_EXERCISE OBJECTIVE:_ Copy the data from the line containing "Given: Click the Month 1 revenue row" through the line containing "585x512 pixels.", renaming "revenue" to "income" and keeping everything else the same. Leave the pictures out.

[START OF LISTED RECORDS]

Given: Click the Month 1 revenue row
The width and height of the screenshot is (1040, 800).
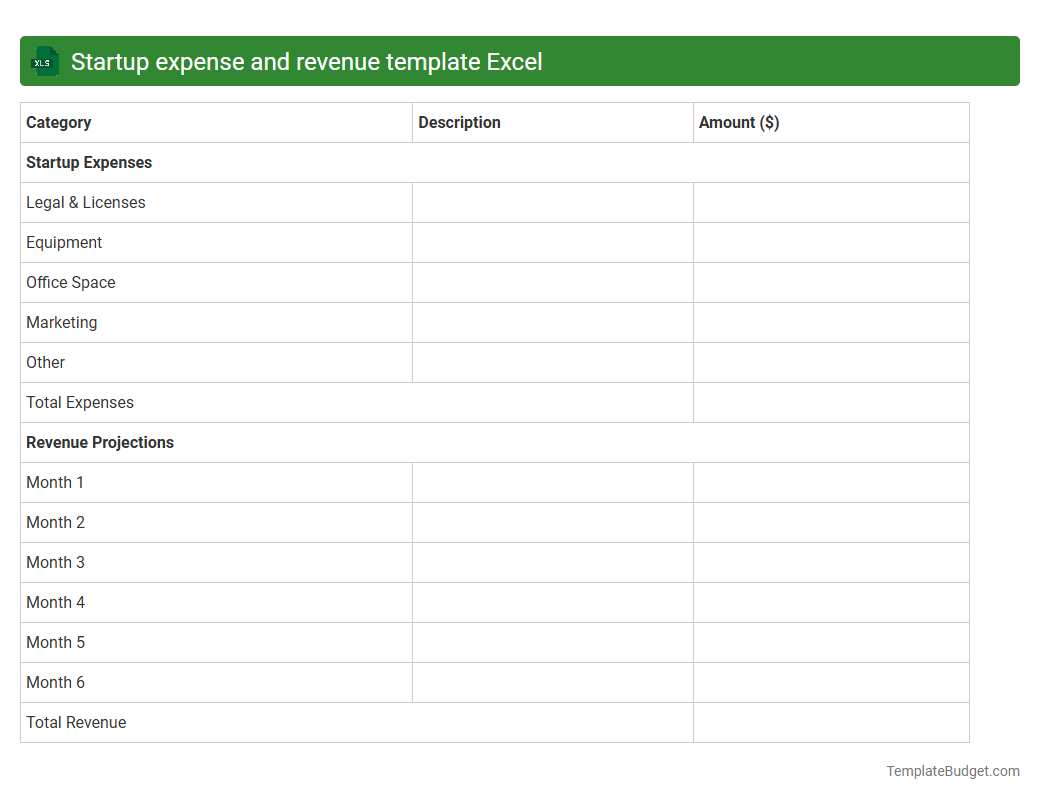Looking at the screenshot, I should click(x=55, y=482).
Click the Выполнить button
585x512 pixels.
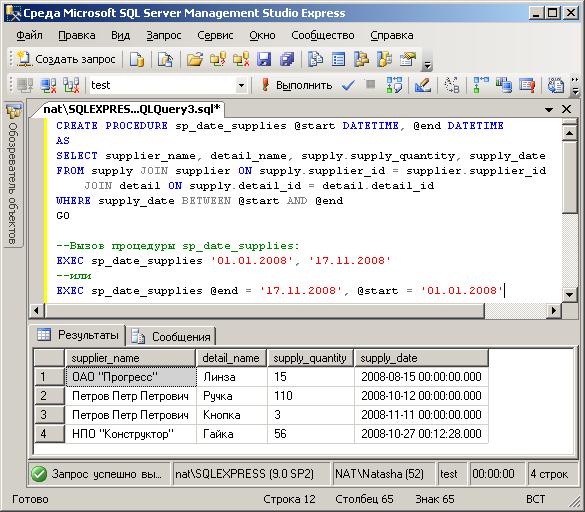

[END OF LISTED RECORDS]
[START OF LISTED RECORDS]

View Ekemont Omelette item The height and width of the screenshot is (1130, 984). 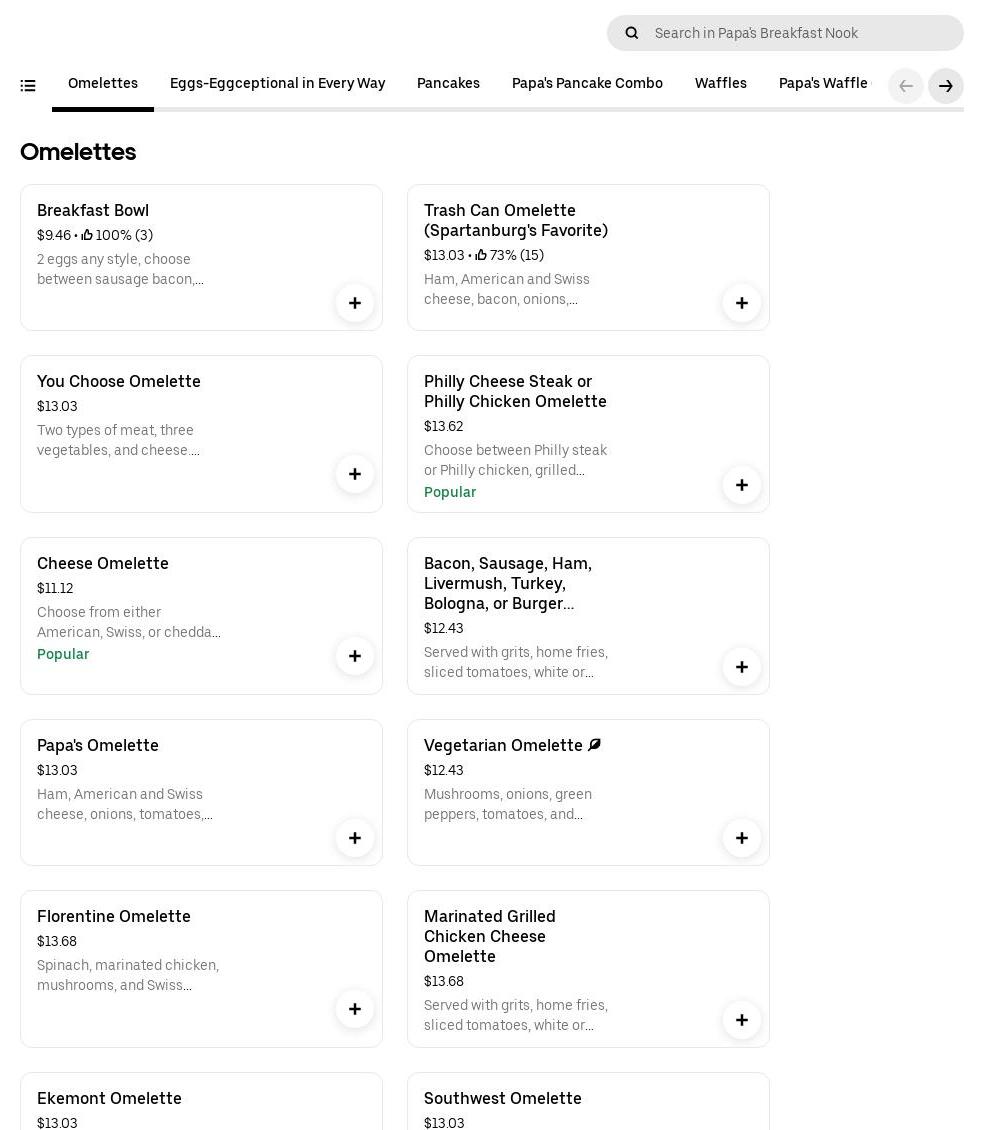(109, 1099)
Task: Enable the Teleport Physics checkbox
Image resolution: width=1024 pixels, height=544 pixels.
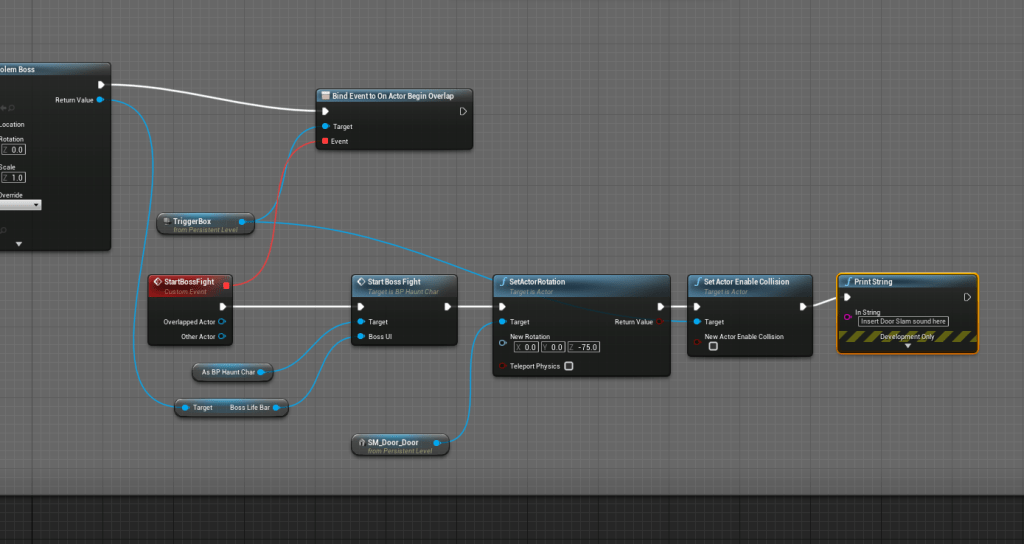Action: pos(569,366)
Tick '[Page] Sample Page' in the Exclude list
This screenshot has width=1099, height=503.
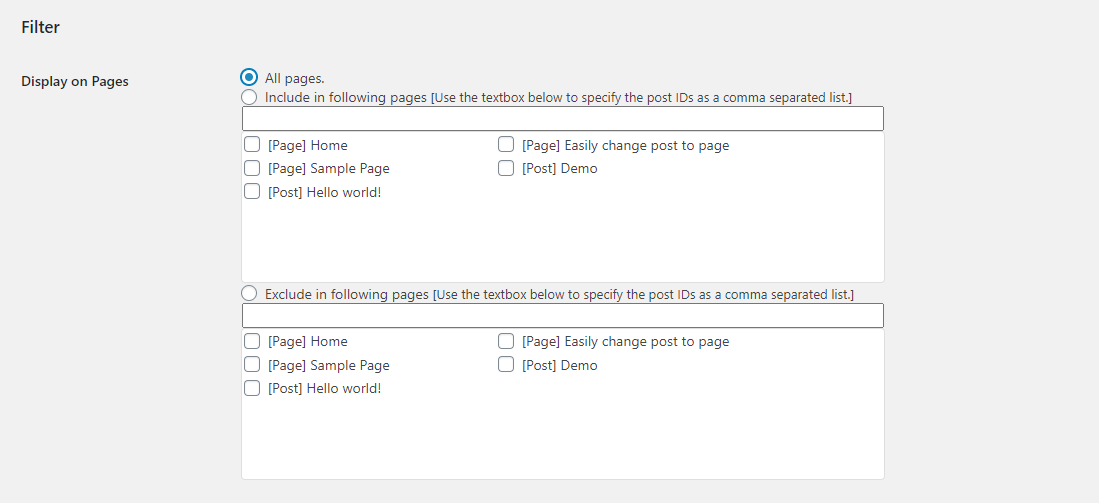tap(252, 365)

[END OF LISTED RECORDS]
[START OF LISTED RECORDS]

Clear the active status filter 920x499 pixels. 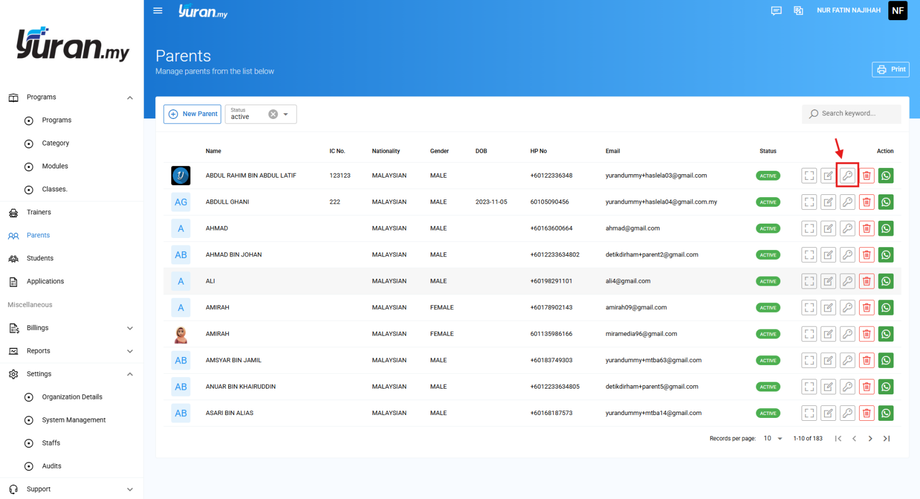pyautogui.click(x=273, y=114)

[END OF LISTED RECORDS]

_REPLY:_
Given: Click the Month 1 income row
The width and height of the screenshot is (1040, 800).
Looking at the screenshot, I should click(x=55, y=482).
Click the Выполнить button
585x512 pixels.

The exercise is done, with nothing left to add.